Five days before Dylan went to college, on the way home from Shane’s therapy session, I nearly ran over a bird on the road. It was sitting eight inches into oncoming traffic on a very busy street near my house.
I screamed something and pulled the car over, jumping out. I ran barefoot with a flip-flop in one hand, waving it at oncoming traffic to call attention to the bird. As I got closer, with cars and trucks roaring by, the bird sat very still. It didn’t even notice my approach.
It was a bright red cardinal with a blue head – a molting male, I think. Gorgeous but stunned, he just stared at me as I walked around it. He didn’t move at all.
I had no idea how to save him from the onslaught of cars, so I waved wildly with a flip-flop. Miraculously, he flew to the other side of the road! He didn’t fly high, but he went safely into the brush.
I got back into my car and drove away, happy to have helped.
The next day, I was at my computer when I saw a bird hopping around on the deck outside my window. It was the exact same bird.
He was easily a mile from where I’d seen him more than 24 hours before.
There’s no reason in the world for a bird to hop around on that deck. He seemed to be looking for something, so I took some bird seed outside and tossed it into the grass, but the bird didn’t seem to be looking for seeds.
About an hour later, another cardinal attacked him in our driveway. The molting cardinal didn’t seem to be able to get away, or to fight back. So I ran out – again – and saved him from the attacker.
Half an hour later, the red-and-blue cardinal was still sitting quietly in my yard.

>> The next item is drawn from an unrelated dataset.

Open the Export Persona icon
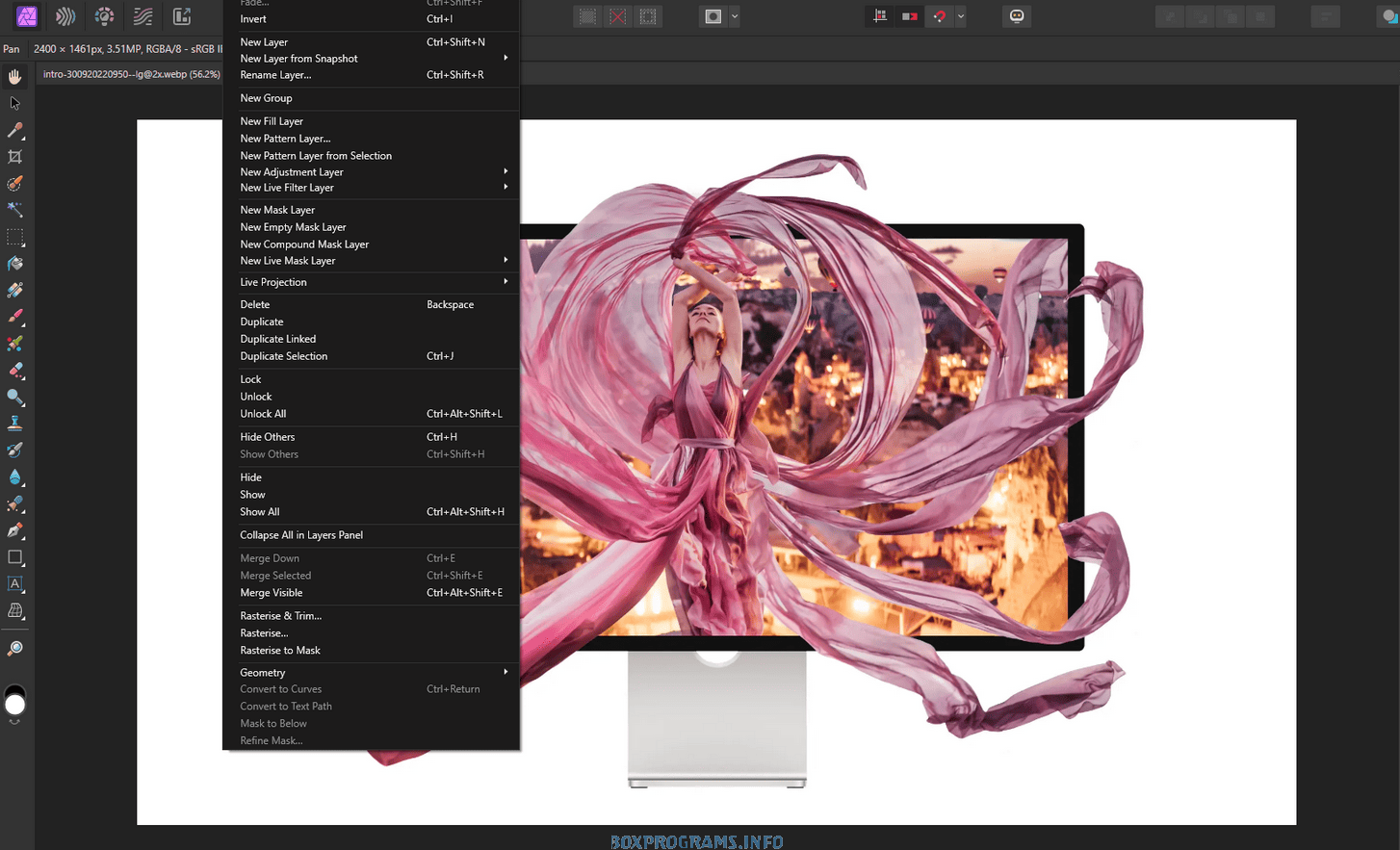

So I went outside. Bill and I caught him in a box. He could still fly, but not into a tree. I figured my house was safer at night, and we could take him to the wildlife rehabilitation center in the morning.

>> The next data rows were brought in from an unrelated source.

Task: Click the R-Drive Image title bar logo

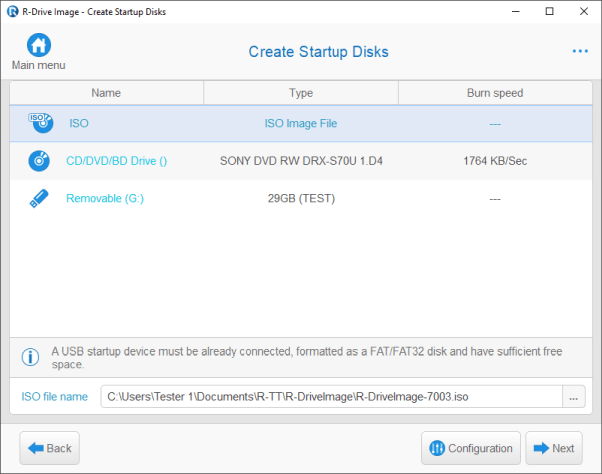Action: coord(11,11)
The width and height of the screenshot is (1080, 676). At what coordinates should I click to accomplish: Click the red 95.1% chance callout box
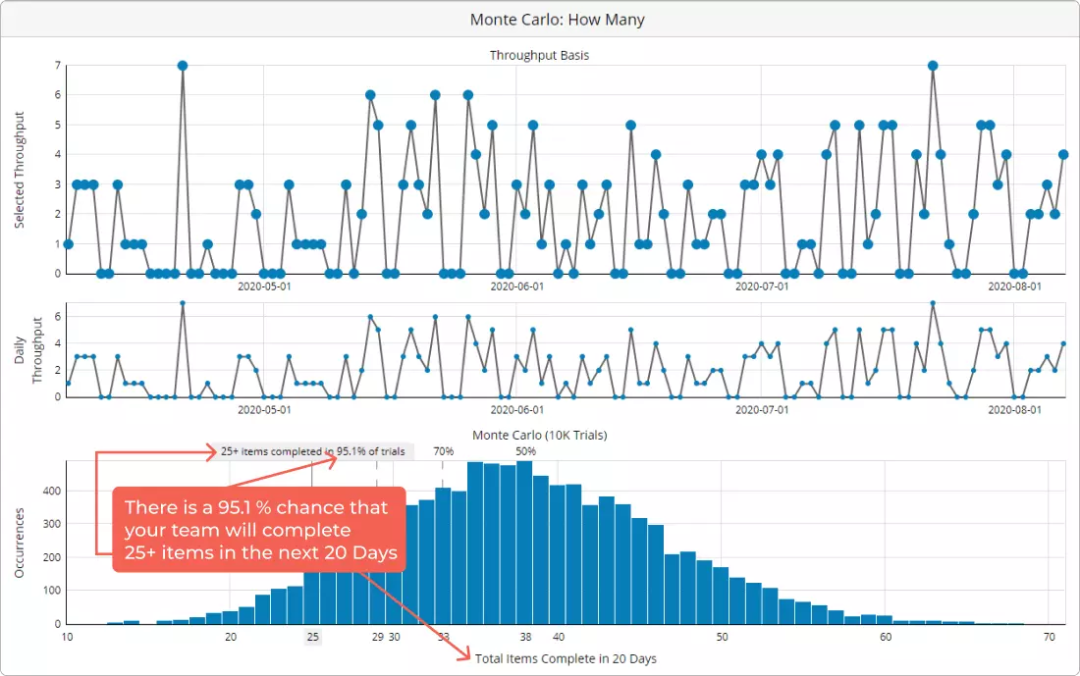(x=259, y=529)
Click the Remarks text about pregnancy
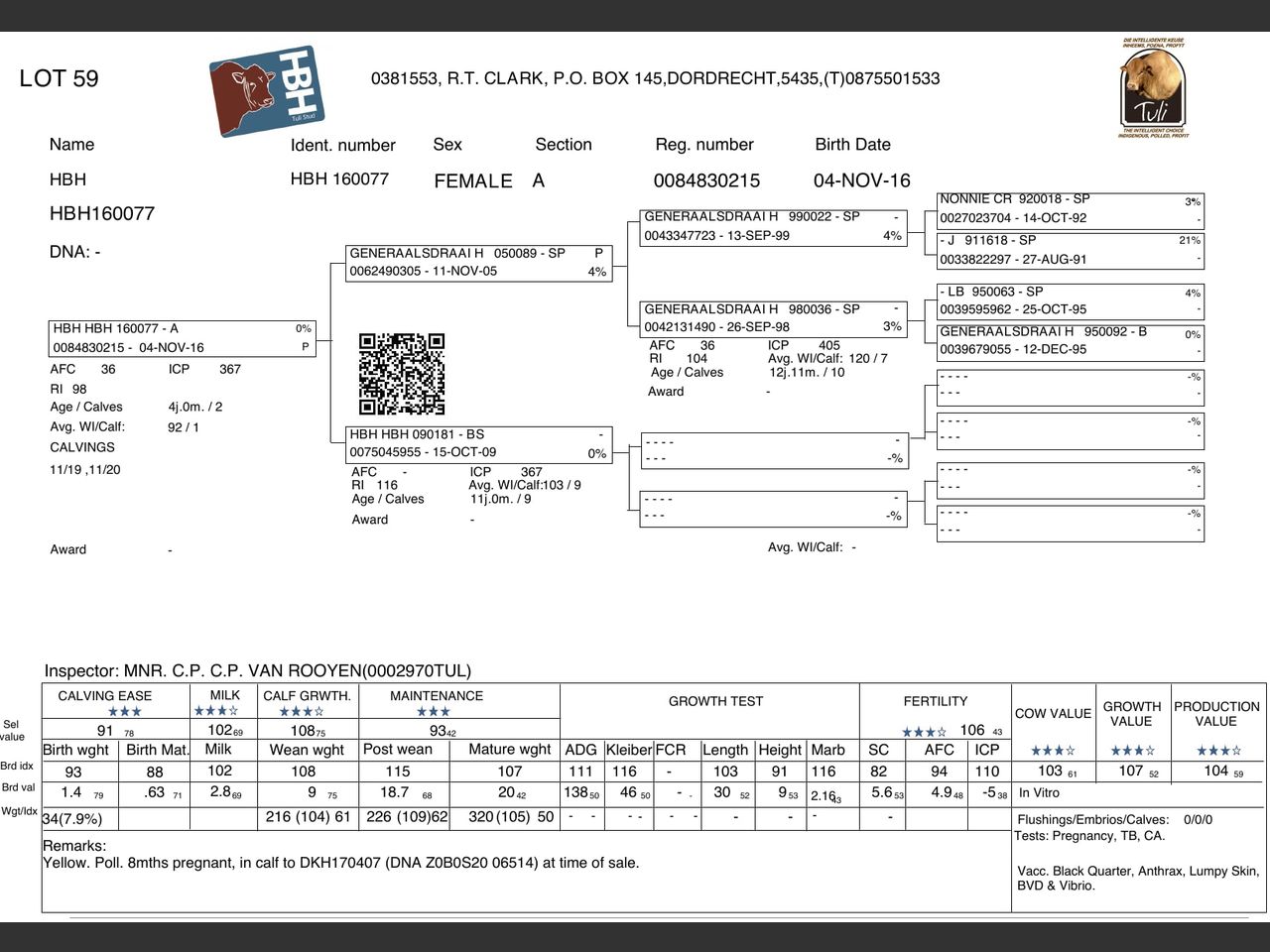The height and width of the screenshot is (952, 1270). click(340, 863)
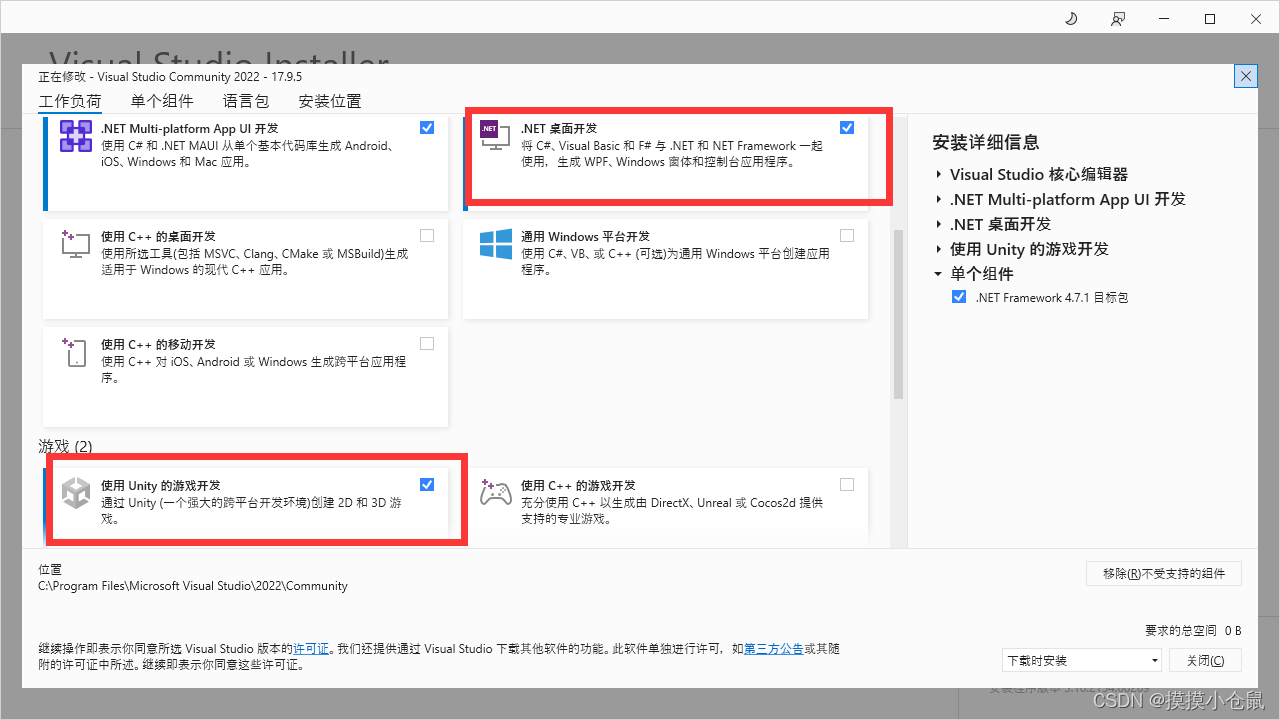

I put a little water dish and some bird seed into our dog crate, and put a towel inside for a bit of privacy. It was very quiet in the house. The bird sat still for a minute or two, and then he promptly went to sleep.
I thought about the mile trek that bird made, from the busy street to my house. I thought about him surviving the night, with all the predators roaming around. I wondered what caused him to be so confused, why he was sitting in the road, why he ventured to my deck.
Shane said, “Maybe God sent him to you, to show you he was all right.”
I smiled. “Maybe He did,” I said.
The bird slept peacefully in the dog crate for a couple of hours. And then, without a sound, the bird died.
Bill found him, and I couldn’t believe he had come all this way just to die. I wanted to remember him sleeping so soundly.
As Bill was cleaning out the crate and burying the bird, I said, “You have my permission to lie. You can tell me that he just flew away!”
And Bill said, “Up there!” He pointed to a hundred-foot tree. “He flew way up into that tree!”
I smiled, for a half-second, believing it.
And then I started to cry, because that was what I wished most of all for that little bird.
A few days later, I took Dylan to college and watched him fly away.